• QUESTIONS TO ANSWER
1. Answer these questions from the article below on Britney Spears's memoir and women's mental health.
(a) What kind of practice is Shift Collab, which Megan Rafuse co-founded?
(b) Until what year was hysteria a formally studied psychological disorder, according to McGill University's website?
(c) On what platform did Spears post a statement clarifying her intentions with her book?
2. Carry on the article below on Britney Spears's memoir and women's mental health, starting after its last sentence.

"Her brave account of personal struggles is not just a tale of a pop icon but mirrors the untold stories of countless women who battle mental health issues in silence," said Megan Rafuse, therapist and co-founder of Canadian online mental health practice Shift Collab, in a written statement to Yahoo Canada.
In the memoir, Spears shared details about her conservatorship, her relationship with her family and the postpartum depression she experienced after giving birth to her two sons, Sean and Jayden.
"In a society where women, especially those in marginalized communities, are often shamed or silenced when they attempt to share their pain and trauma, Britney's narrative serves as a rallying cry," said Rafuse.
"It underscores the urgent need for a cultural shift towards openness, understanding and empathy around women's mental health."
Rafuse shared her insights about how the memoir relates to women who are battling mental health issues in silence.
What are the barriers preventing women from discussing mental health struggles?
Rafuse explained that in the past, women's mental health has been viewed as problematic.
"We've often heard women being known as too emotional, or what we know as hysterical," said Rafuse.
"It's like an unexplained mental illness. But it was framed as 'this is a woman's problem'... that women don't have control over their mental wellbeing and are too dramatic."
Until 1980, hysteria was a formally studied psychological disorder that could be found in the American Psychiatric Association's Diagnostic and Statistical Manual of Mental Disorders, according to McGill University's website.
"It's really important that when we think about how we're talking about Britney Spears... we recognize that not only is this a conversation that's happening right now, but it's one that is predicated on the treatment of women throughout history... which places us at an innate disadvantage," said Rafuse.
She explained women's mental health concerns are commonly dismissed. When a woman brings up their concerns to their doctor, they're too often told things like "maybe it's just related to work stress."
That's true even for celebrities like Spears. Once they share their stories or disclose any kind of mental health diagnosis, Rafuse said "we see them being judged."
Spears' memoir looked at several moments in her life, including her relationship and breakup with ex-boyfriend Justin Timberlake, the abortion she had with the former NSYNC star in her teens and when she lost her virginity.
But as the public drew major attention to these life events from 20 years ago, Spears opened up in a statement on X, formerly known as Twitter, clarifying her intentions with her book and saying she has "moved on."
Rafuse said for many women, there's a fear of sharing that comes from the idea people will misunderstand or judge them.
For example, if a woman tells their boss they're struggling with anxiety, they might fear their boss may think they're not going to be able to perform their job. Other times, a woman may share her mental health struggles with family and friends only to be told to "toughen up."
"A lot of the barriers not only stem from the past and what we learned in terms of what is safe to share around our mental health, but we're also seeing women in the media being shamed for speaking out about their own mental health, which for me as a woman, makes me question, am I safe to share too?"
How can women navigate their unique mental health journeys?
For many people, Rafuse said mental health challenges are the result of situational factors and lived experience that can predispose people to mental illness.

• DATASET
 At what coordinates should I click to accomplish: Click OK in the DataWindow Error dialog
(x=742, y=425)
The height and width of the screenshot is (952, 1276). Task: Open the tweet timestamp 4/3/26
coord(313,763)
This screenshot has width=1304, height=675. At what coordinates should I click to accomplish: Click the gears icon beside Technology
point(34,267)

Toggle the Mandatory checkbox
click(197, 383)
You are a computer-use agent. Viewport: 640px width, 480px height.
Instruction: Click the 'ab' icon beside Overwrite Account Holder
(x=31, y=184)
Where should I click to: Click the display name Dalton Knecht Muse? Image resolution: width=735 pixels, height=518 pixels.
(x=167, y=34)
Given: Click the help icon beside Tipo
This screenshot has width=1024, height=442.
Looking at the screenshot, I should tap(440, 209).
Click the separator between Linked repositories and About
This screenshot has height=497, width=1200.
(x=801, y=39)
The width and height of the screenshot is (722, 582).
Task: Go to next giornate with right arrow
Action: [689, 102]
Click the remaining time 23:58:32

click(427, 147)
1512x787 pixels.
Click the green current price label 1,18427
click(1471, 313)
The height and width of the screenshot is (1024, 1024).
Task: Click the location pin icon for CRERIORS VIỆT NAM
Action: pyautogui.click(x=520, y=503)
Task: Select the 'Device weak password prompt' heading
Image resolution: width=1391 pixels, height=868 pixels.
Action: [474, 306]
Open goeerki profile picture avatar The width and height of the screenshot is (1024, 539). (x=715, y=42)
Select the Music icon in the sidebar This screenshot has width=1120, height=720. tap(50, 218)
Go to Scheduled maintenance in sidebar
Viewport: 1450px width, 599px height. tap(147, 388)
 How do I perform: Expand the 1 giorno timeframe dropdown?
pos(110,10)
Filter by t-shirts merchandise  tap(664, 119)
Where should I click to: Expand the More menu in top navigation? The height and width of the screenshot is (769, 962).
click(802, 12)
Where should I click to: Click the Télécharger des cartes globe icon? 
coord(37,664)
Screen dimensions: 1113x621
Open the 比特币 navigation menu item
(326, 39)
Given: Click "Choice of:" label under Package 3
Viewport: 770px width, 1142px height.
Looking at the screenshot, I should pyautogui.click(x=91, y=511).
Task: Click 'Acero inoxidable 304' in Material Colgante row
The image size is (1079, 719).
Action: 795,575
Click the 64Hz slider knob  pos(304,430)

• ANSWERS TO THE EXERCISES
1.
(a) A Canadian online mental health practice.
(b) 1980.
(c) X, formerly known as Twitter.

2.
In Spears' case, for example, she was placed under the conservatorship of her family, lost autonomy over her life, had a grandmother who died from suicide and she struggled with postpartum depression.
"We really need to be mindful of how her early childhood and lived experience shaped her ability to cope with all of the stressors that come from a career as a celebrity," said Rafuse.
While many women might not relate to being a celebrity, Rafuse said women of all backgrounds have their own struggles that might affect them mentally. That may include things like postpartum depression or trauma from early childhood, which therapy can provide tools for.
"I really believe that changing the narrative around women's mental health is what can help to make society healthier as a whole," said Rafuse.
What advice do you have for those inspired by the memoir and have a desire to share?
Rafuse said it can be scary for women to share their mental health struggles with others because it might feel like they're being performative.
"There's tons of feelings that we have to be perfect in order to share on social media," said Rafuse.
"My advice is always, if you have something to share, go for it. By changing the dialogues and sharing your lived experience, you can help so many people."
In her memoir, Rafuse said Spears decided to write about her experiences to own the narrative, which is a concept used in psychotherapy that seeks to help people feel more empowered.
According to GoodTherapy, "throughout life, personal experiences become personal stories. People give these stories meaning, and the stories help shape a person's identity. Narrative therapy uses the power of these stories to help people discover their life purpose. This is often done by assigning that person the role of "narrator" in their own story."
"We get to own stories and the stories we tell ourselves in the world about our lives. It can be really empowering for women when we decide to stand up, speak out and own our own narrative," said Rafuse.
She added women need to keep in mind they can't control how people are going to react to what is being shared, but they can control the kind of people they're surrounding themselves with who can offer support
"I say it takes courage to speak up and ask for what you need, but the more that we do it as women, the more we help the future generations of women feel more confident and comfortable in changing the dialogue around mental health."